After receiving treatment and returning stateside, Garrison was assigned to Andrews Air Force Base in Maryland, where he performed special airlift operations. He escorted important dignitaries on and off their flights on Air Force One and Two, including Presidents George W. Bush and Barrack Obama. In 2016, Garrison medically retired from the Air Force after almost 15 years of service.
Garrison finished fighting on the battlefield, but now he had to contend with the intense pain and fear he felt within himself. “There was always that part in the back of my head I was thinking there was somebody out there, ready to just fire another rocket at us,” he said. “That constant thought in the back of my head, it would show up in anxiety. At night, I would have dreams of being over there. “
Garrison’s life changed for the better in 2016 when he partnered with a service dog named Luke. “I always say that he saved my life because, with him, he always alerts me to anxiety cues,” he said. “My knees bounce, my hands jiggle, he comes up and just lets me know that I’m getting ready to have one. He wakes me up from dreams, so with my therapy dog, I took a lot less medication, and nowadays, my dreams are once a month. My anxiety attacks are maybe once a week, if that.” Not only was Luke a turning point for Garrison’s mental health, but it was also an eye-opening experience for how nontraditional treatments can benefit Veterans.

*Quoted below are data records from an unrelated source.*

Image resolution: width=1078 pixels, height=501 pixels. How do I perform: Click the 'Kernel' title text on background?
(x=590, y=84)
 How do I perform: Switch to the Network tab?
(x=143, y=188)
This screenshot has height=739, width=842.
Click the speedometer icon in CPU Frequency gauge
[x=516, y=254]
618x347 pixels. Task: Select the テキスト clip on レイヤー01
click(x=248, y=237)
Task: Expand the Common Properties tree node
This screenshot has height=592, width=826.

In 2018, Garrison founded his own nonprofit, Valor Therapeutics. With his wife Julie, a certified music therapist, he teaches active service members, military Veterans, and first responders to channel their complex emotions through the arts. Once a week for eight weeks, his team leads a small group of “Defenders” through visual arts, music, and yoga. These activities allow participants to understand their feelings in a way talking alone cannot. Garrison likes to call what they practice “complementary therapies” because their holistic approach can enhance traditional treatments that Veterans may also be seeking. “You can only go so far by talking, and around here, it’s very hard to find a therapist,” he said. “Mental health is so important to me and all the Veterans I know that are fighting it.”
Garrison lives in Dayton, OH, with his wife Julie, their children, and his service dog, Luke. Garrison was nominated by the NFM Salute for December 2021, Jessica Astorga.